Niger : vente controversée de 300 tonnes d’uranium à une entreprise roumaine
Une opération financière et géopolitique sous le feu des projecteurs secoue actuellement le Niger. La Société du Patrimoine des Mines du Niger (SOPAMIN) aurait cédé, dans l’opacité la plus totale, un stock stratégique de 300 tonnes de yellowcake à la société roumaine Nuclearelectrica. Cette vente, réalisée en espèces et hors des circuits bancaires traditionnels, soulève des questions majeures sur la gestion des ressources nationales et les mécanismes de contrôle des recettes minières.
Une transaction en espèces : une pratique inhabituelle dans le secteur minier
Contrairement aux procédures standard qui exigent des paiements traçables via des virements bancaires, cette cession s’est effectuée en liquide. Une telle méthode, rarement observée pour des volumes aussi importants, contourne délibérément les canaux financiers conventionnels. Les recettes issues de la vente de cette matière première stratégique, essentielle pour le budget national, n’ont donc pas transité par le Trésor public ni par les institutions financières internationales.
Cette absence de traçabilité financière interroge : où sont réellement allés ces fonds ? Pourquoi avoir privilégié un règlement en espèces pour un actif d’une telle valeur ? Les réponses à ces interrogations restent floues, alors que les retombées économiques pour l’État nigérien semblent particulièrement limitées.
Un prix de vente inférieur aux cours du marché : un préjudice pour les finances publiques
Le marché de l’uranium a connu une reprise significative ces dernières années, portée par le regain d’intérêt pour l’énergie nucléaire civile. Pourtant, ce stock nigérien aurait été cédé à un tarif bien inférieur aux prix du marché actuel.

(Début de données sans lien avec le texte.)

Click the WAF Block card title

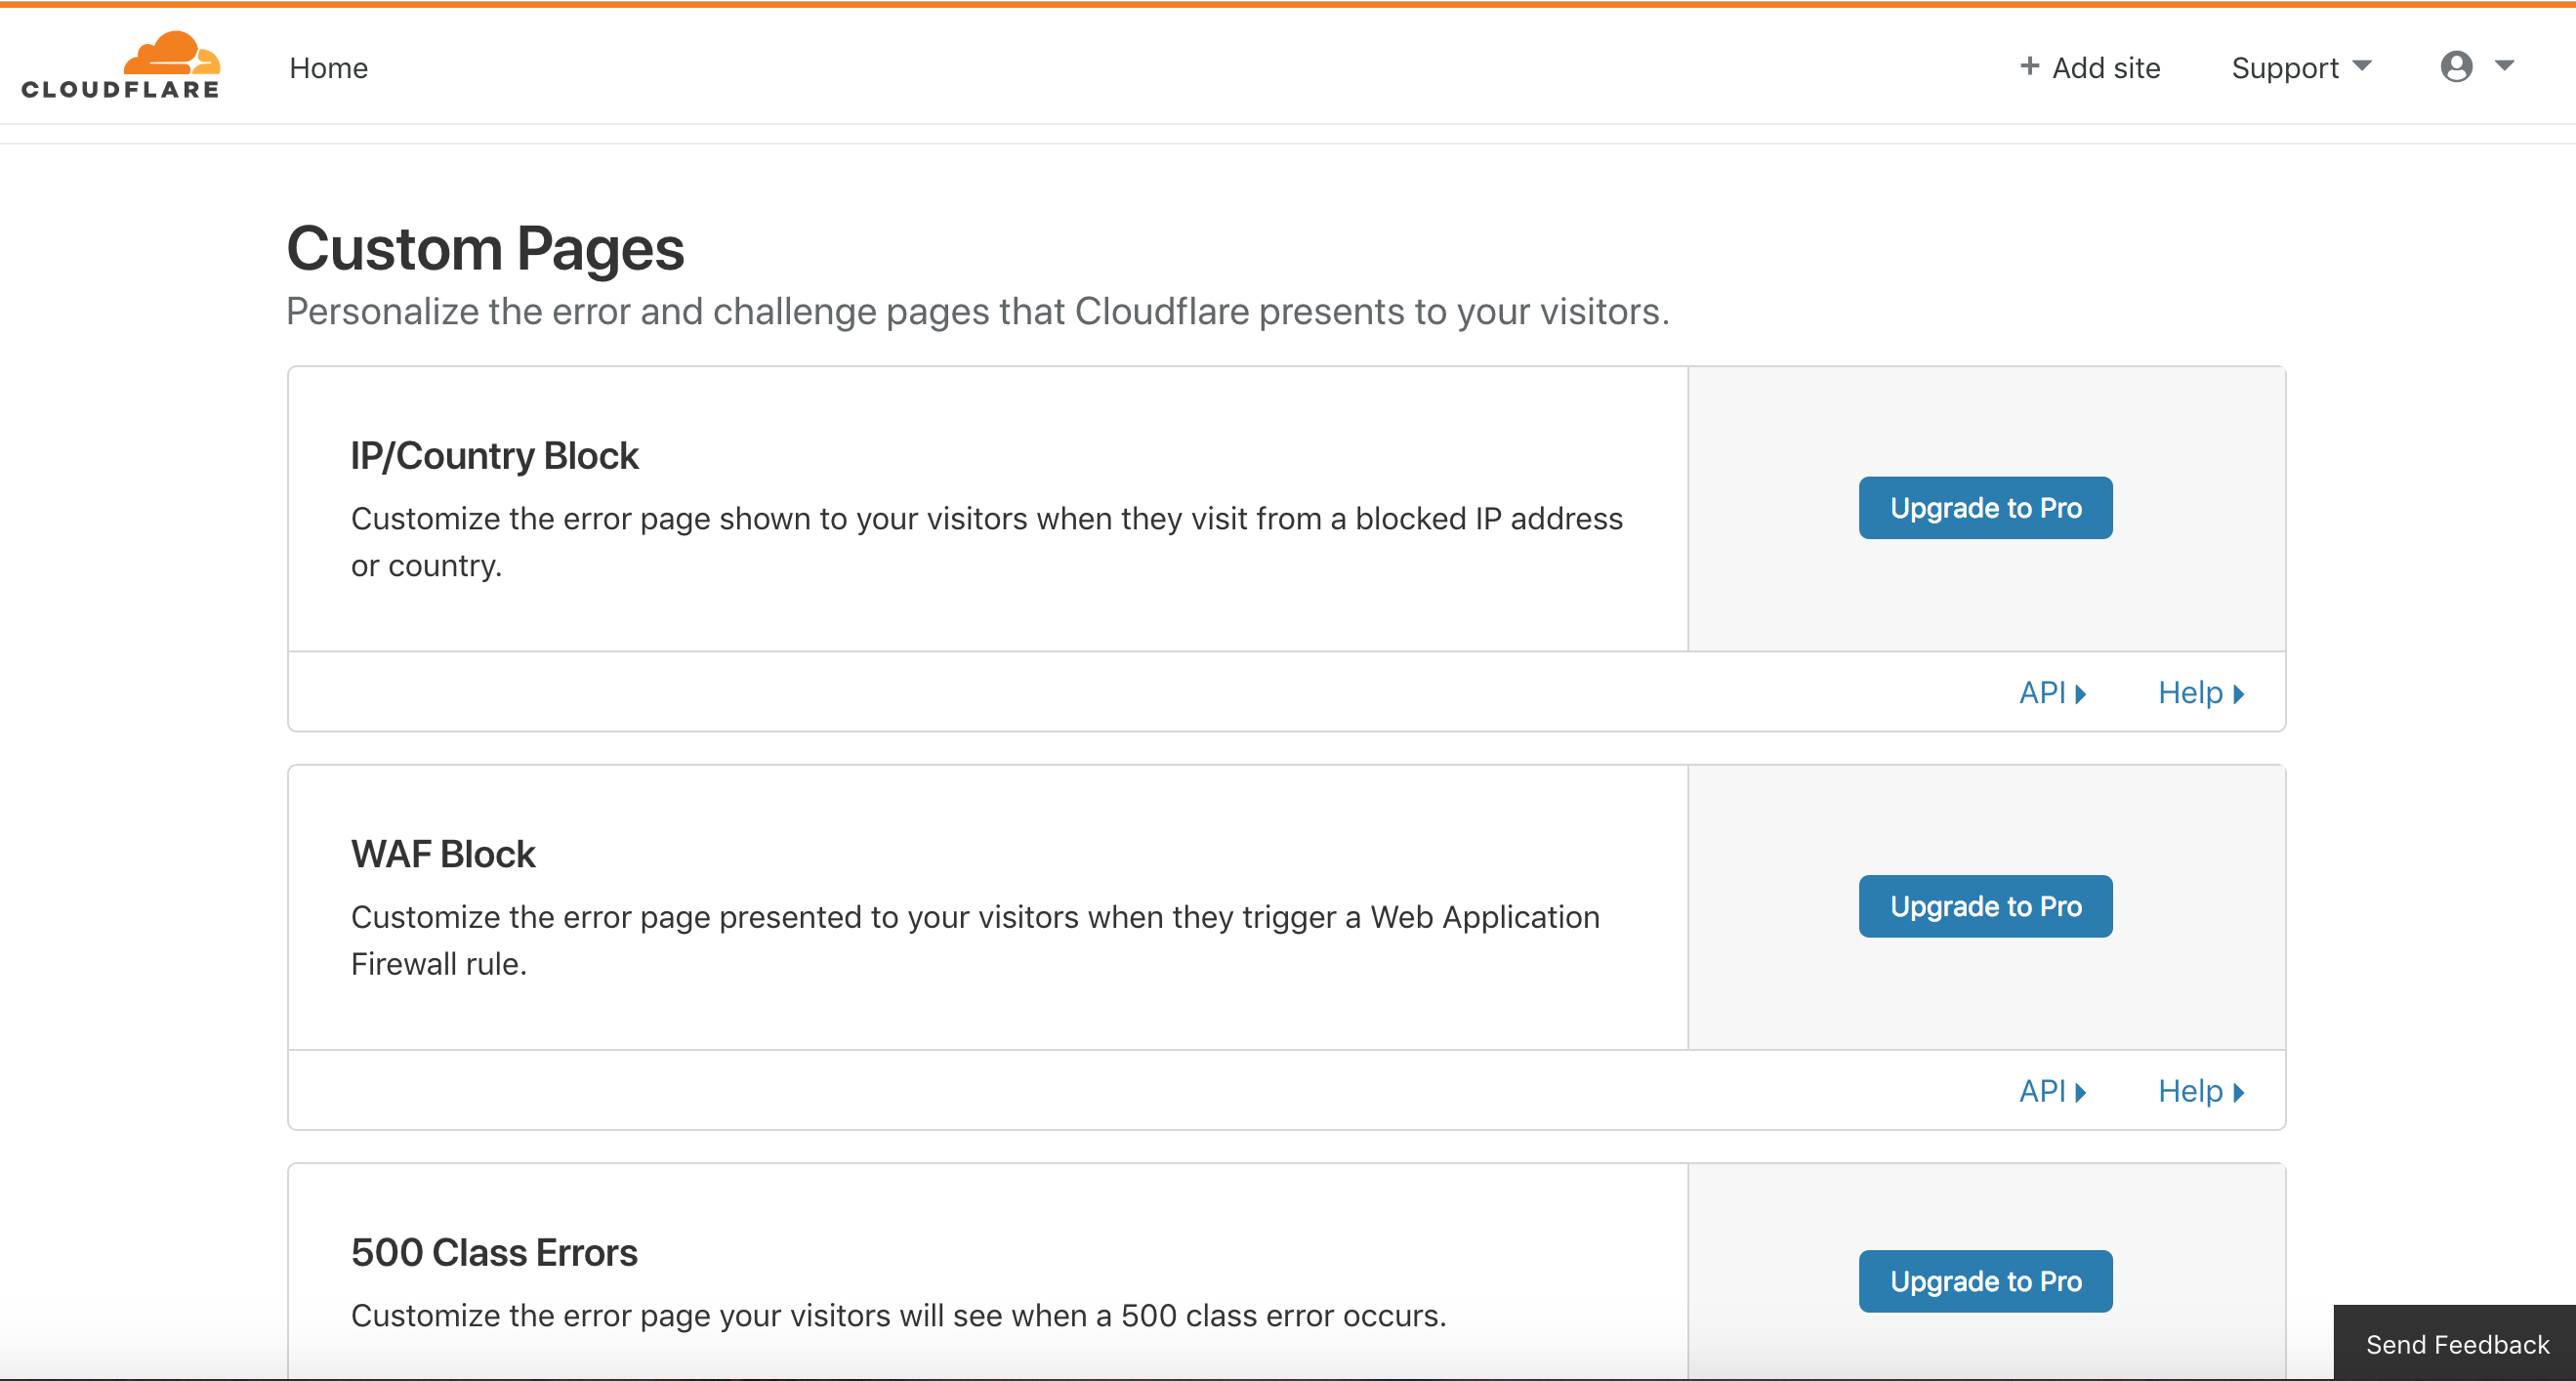[x=443, y=854]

L’absence d’appel d’offres transparent a privé l’État de recettes maximales, privant ainsi l’économie nationale de liquidités essentielles.

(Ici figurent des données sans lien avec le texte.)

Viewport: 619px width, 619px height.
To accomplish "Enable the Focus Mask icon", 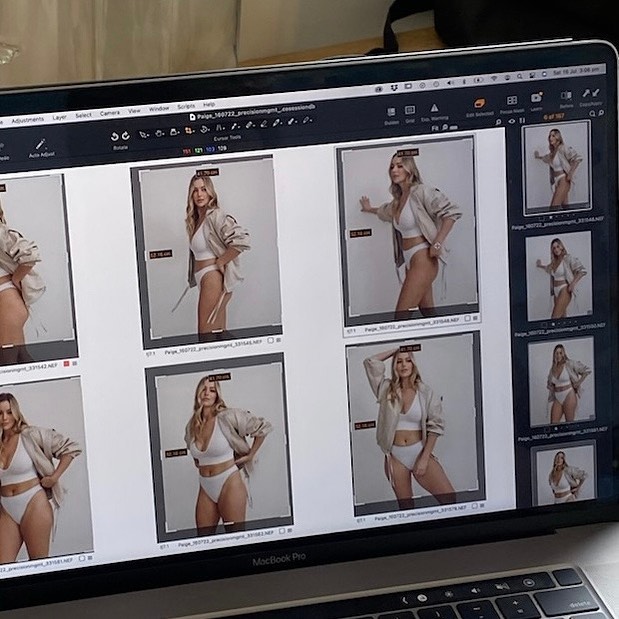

Sans passage par le budget national, ces fonds échappent à toute fiscalité, à la péréquation budgétaire ou aux investissements dans les infrastructures prioritaires. Pire encore, la manipulation d’importants volumes d’argent liquide augmente considérablement les risques de dissipation des fonds au profit d’intermédiaires non identifiés. Une telle opération interroge sur l’efficacité des mécanismes de contrôle et de transparence dans la gestion des ressources minières.
L’ombre de Moscou : un droit de regard sur la transaction
Le parcours de ces 300 tonnes de yellowcake s’inscrit dans un contexte géopolitique tendu. Initialement, des négociations étaient en cours pour une cession à l’Iran, bloquée sous la pression internationale. Le stock avait ensuite été promis à des entités russes, mais le transfert avait échoué faute de finalisation logistique.
Pour débloquer la situation et permettre la vente à l’entreprise roumaine, un avis de non-objection a dû être obtenu auprès des interlocuteurs russes. En échange de leur accord, ces derniers auraient exigé une commission sur le montant de la transaction, réduisant encore davantage les recettes théoriquement destinées à l’État nigérien. Une pratique qui illustre les pressions extérieures exercées sur la gestion des ressources nationales.
Un achat roumain sous surveillance européenne
La Roumanie, membre de l’Union européenne, est soumise à des règles strictes en matière d’approvisionnement nucléaire. Deux organismes clés encadrent ces transactions : l’Agence pour l’Énergie Nucléaire et l’Agence d’approvisionnement d’Euratom. Ces instances veillent à la transparence des flux, à la traçabilité des matières fissiles et à la prévention des distorsions de marché.
La validation d’une transaction réglée en espèces, issue d’un circuit non conventionnel, reste donc incertaine. Si cette opération venait à enfreindre les directives européennes, l’acheteur roumain s’exposerait à des sanctions lourdes. Une question cruciale se pose : cette vente pourra-t-elle respecter les normes de transparence et de contrôle exigées par Bruxelles ?
Clarifications nécessaires pour l’avenir du secteur minier nigérien
Il est important de souligner que ce stock de 300 tonnes n’est pas lié aux litiges internationaux en cours impliquant d’autres volumes d’uranium. La SOPAMIN en est bien la propriétaire légale, ce qui n’est contesté par aucun acteur. En revanche, c’est la gestion opérationnelle et financière de cet actif qui pose problème.
Alors que les autorités nigériennes mettent en avant la reconquête de la souveraineté économique et la maîtrise de ses ressources naturelles, cette opération révèle un paradoxe flagrant. La souveraineté financière exige transparence, reddition de comptes et protection des actifs nationaux contre les bradages ou les prélèvements étrangers. Les citoyens et les observateurs attendent des explications claires sur l’utilisation réelle de ces fonds et leur réinvestissement dans l’économie nationale.